Exercise requirements: Reproduce the data in full, exactly as it appears.
─── Entries shown ───
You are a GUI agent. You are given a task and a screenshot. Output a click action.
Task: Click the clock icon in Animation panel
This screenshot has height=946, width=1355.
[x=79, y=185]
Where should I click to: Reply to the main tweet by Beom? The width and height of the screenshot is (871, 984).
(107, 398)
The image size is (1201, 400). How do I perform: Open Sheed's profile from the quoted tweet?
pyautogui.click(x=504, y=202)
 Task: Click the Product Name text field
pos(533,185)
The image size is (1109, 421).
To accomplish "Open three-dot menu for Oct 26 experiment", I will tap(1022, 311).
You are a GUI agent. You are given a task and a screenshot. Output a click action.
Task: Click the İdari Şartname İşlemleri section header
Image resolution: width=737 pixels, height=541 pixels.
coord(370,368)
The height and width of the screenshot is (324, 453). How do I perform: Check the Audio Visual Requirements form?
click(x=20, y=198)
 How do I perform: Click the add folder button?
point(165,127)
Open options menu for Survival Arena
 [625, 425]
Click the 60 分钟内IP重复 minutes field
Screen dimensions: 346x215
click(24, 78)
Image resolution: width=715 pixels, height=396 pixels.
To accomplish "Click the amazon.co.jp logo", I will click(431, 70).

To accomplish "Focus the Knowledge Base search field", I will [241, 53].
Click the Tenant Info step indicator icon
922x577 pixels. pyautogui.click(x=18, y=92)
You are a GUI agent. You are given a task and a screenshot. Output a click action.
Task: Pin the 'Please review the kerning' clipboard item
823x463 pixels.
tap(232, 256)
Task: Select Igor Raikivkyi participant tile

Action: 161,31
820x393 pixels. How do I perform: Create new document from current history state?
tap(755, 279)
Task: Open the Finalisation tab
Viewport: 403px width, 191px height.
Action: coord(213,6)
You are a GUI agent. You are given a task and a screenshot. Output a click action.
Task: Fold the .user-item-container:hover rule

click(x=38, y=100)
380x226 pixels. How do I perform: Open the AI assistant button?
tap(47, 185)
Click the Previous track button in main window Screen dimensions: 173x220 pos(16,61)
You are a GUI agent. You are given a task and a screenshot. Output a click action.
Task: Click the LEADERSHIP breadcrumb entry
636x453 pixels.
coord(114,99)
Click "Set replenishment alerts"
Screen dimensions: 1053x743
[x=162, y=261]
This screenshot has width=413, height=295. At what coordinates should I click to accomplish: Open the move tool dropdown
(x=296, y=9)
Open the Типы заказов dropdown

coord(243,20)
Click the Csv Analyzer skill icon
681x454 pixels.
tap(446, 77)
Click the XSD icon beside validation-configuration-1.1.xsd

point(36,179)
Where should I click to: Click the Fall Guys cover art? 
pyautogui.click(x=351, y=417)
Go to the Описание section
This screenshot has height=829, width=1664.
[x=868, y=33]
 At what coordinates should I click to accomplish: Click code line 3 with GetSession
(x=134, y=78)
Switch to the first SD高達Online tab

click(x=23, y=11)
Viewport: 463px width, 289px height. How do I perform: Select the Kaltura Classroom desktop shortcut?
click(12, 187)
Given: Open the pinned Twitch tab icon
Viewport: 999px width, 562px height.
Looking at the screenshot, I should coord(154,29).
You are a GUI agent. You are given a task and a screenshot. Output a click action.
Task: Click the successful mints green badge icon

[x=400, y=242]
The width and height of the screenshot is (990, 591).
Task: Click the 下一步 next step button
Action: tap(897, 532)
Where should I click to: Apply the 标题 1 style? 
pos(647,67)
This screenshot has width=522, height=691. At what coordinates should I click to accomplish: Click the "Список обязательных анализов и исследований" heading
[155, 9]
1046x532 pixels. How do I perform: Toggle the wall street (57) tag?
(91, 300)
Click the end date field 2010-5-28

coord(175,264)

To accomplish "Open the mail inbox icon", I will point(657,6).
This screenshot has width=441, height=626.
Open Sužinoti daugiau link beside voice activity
───
Response area:
You are a GUI agent. You are given a task and a screenshot. Output a click action.
Task: Click the clock icon in Animation panel
This screenshot has height=946, width=1355.
[x=79, y=185]
Where should I click to: Reply to the main tweet by Beom? The width and height of the screenshot is (871, 984).
(107, 398)
The image size is (1201, 400). How do I perform: Open Sheed's profile from the quoted tweet?
pyautogui.click(x=504, y=202)
 Task: Click the Product Name text field
pos(533,185)
The image size is (1109, 421).
To accomplish "Open three-dot menu for Oct 26 experiment", I will tap(1022, 311).
You are a GUI agent. You are given a task and a screenshot. Output a click action.
Task: Click the İdari Şartname İşlemleri section header
Image resolution: width=737 pixels, height=541 pixels.
coord(370,368)
The height and width of the screenshot is (324, 453). How do I perform: Check the Audio Visual Requirements form?
click(x=20, y=198)
 How do I perform: Click the add folder button?
point(165,127)
Open options menu for Survival Arena
 [625, 425]
Click the 60 分钟内IP重复 minutes field
Screen dimensions: 346x215
click(24, 78)
Image resolution: width=715 pixels, height=396 pixels.
To accomplish "Click the amazon.co.jp logo", I will click(431, 70).

To accomplish "Focus the Knowledge Base search field", I will [241, 53].
Click the Tenant Info step indicator icon
922x577 pixels. pyautogui.click(x=18, y=92)
You are a GUI agent. You are given a task and a screenshot. Output a click action.
Task: Pin the 'Please review the kerning' clipboard item
823x463 pixels.
tap(232, 256)
Task: Select Igor Raikivkyi participant tile

Action: 161,31
820x393 pixels. How do I perform: Create new document from current history state?
tap(755, 279)
Task: Open the Finalisation tab
Viewport: 403px width, 191px height.
Action: coord(213,6)
You are a GUI agent. You are given a task and a screenshot. Output a click action.
Task: Fold the .user-item-container:hover rule

click(x=38, y=100)
380x226 pixels. How do I perform: Open the AI assistant button?
tap(47, 185)
Click the Previous track button in main window Screen dimensions: 173x220 pos(16,61)
You are a GUI agent. You are given a task and a screenshot. Output a click action.
Task: Click the LEADERSHIP breadcrumb entry
636x453 pixels.
coord(114,99)
Click "Set replenishment alerts"
Screen dimensions: 1053x743
[x=162, y=261]
This screenshot has width=413, height=295. At what coordinates should I click to accomplish: Open the move tool dropdown
(x=296, y=9)
Open the Типы заказов dropdown

coord(243,20)
Click the Csv Analyzer skill icon
681x454 pixels.
tap(446, 77)
Click the XSD icon beside validation-configuration-1.1.xsd

point(36,179)
Where should I click to: Click the Fall Guys cover art? 
pyautogui.click(x=351, y=417)
Go to the Описание section
This screenshot has height=829, width=1664.
[x=868, y=33]
 At what coordinates should I click to accomplish: Click code line 3 with GetSession
(x=134, y=78)
Switch to the first SD高達Online tab

click(x=23, y=11)
Viewport: 463px width, 289px height. How do I perform: Select the Kaltura Classroom desktop shortcut?
click(12, 187)
Given: Open the pinned Twitch tab icon
Viewport: 999px width, 562px height.
Looking at the screenshot, I should coord(154,29).
You are a GUI agent. You are given a task and a screenshot. Output a click action.
Task: Click the successful mints green badge icon

[x=400, y=242]
The width and height of the screenshot is (990, 591).
Task: Click the 下一步 next step button
Action: tap(897, 532)
Where should I click to: Apply the 标题 1 style? 
pos(647,67)
This screenshot has width=522, height=691. At what coordinates should I click to accomplish: Click the "Список обязательных анализов и исследований" heading
[155, 9]
1046x532 pixels. How do I perform: Toggle the wall street (57) tag?
(91, 300)
Click the end date field 2010-5-28

coord(175,264)

To accomplish "Open the mail inbox icon", I will point(657,6).
This screenshot has width=441, height=626.
Open Sužinoti daugiau link beside voice activity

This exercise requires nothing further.